Some sort of grant project for clean energy? Some kind of grant project that
has $25 billion to give away to _worthy_ projects?

 _Almost entirely lost in the subsequent discussion was the fact that Section
136 of EISA created a $25 billion fund known as the Advanced Technology
Vehicle Manufacturing Incentive Program (ATVM). The ATVM specified that the
Department of Energy (DOE) should provide loans, loan guarantees and grants to
new and existing automakers and suppliers to encourage development and speed
delivery of next-generation cars – vehicles that meet higher standards for
fuel efficiency and stretch technology beyond the internal combustion engine.

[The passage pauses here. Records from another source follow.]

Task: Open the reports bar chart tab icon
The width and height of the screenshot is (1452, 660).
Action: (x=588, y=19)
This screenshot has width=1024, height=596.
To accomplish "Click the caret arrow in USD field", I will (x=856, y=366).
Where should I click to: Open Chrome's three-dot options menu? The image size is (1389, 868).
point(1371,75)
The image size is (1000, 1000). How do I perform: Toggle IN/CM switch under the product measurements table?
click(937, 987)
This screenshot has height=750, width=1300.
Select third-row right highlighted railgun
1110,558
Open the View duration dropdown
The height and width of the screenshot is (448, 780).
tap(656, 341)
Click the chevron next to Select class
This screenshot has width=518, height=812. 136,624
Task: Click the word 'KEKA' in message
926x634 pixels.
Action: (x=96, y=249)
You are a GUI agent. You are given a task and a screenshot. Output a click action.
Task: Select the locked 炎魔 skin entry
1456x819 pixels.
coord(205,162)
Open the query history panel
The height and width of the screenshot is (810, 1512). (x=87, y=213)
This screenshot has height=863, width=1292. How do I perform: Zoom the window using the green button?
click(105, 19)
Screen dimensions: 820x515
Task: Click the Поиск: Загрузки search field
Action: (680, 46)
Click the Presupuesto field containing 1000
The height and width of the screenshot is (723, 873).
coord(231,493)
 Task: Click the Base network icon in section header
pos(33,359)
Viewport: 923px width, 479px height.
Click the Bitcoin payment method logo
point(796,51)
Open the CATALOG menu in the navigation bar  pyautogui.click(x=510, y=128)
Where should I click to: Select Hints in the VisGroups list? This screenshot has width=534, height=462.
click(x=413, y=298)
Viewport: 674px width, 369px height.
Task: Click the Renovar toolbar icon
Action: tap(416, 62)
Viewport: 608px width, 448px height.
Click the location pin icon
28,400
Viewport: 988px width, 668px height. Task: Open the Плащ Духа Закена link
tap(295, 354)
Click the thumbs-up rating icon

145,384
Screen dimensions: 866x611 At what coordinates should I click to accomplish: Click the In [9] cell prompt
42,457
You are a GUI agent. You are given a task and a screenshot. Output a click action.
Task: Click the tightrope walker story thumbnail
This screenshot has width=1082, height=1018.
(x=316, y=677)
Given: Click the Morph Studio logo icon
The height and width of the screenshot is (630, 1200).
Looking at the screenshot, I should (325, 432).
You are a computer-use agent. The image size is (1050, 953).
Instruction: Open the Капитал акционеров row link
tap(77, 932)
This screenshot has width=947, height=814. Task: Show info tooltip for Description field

The program aimed to provide “grants and loans to eligible automobile makers
and component suppliers for projects that re-equip, expand, and establish
manufacturing facilities in the U.S. to produce light-duty vehicles and
components that make meaningful improvements in fuel economy performance.”_

[http://74.125.95.132/search?q=cache:iJGKVzIN1ikJ:www.courtho...](http://74.125.95.132/search?q=cache:iJGKVzIN1ikJ:www.courthousenews.com/2008/11/21/LeadRegNov2108GreenCars.doc+Advanced+Technology+Vehicle+Manufacturing+Incentive+Program&hl=en&ct=clnk&cd=1&gl=ca)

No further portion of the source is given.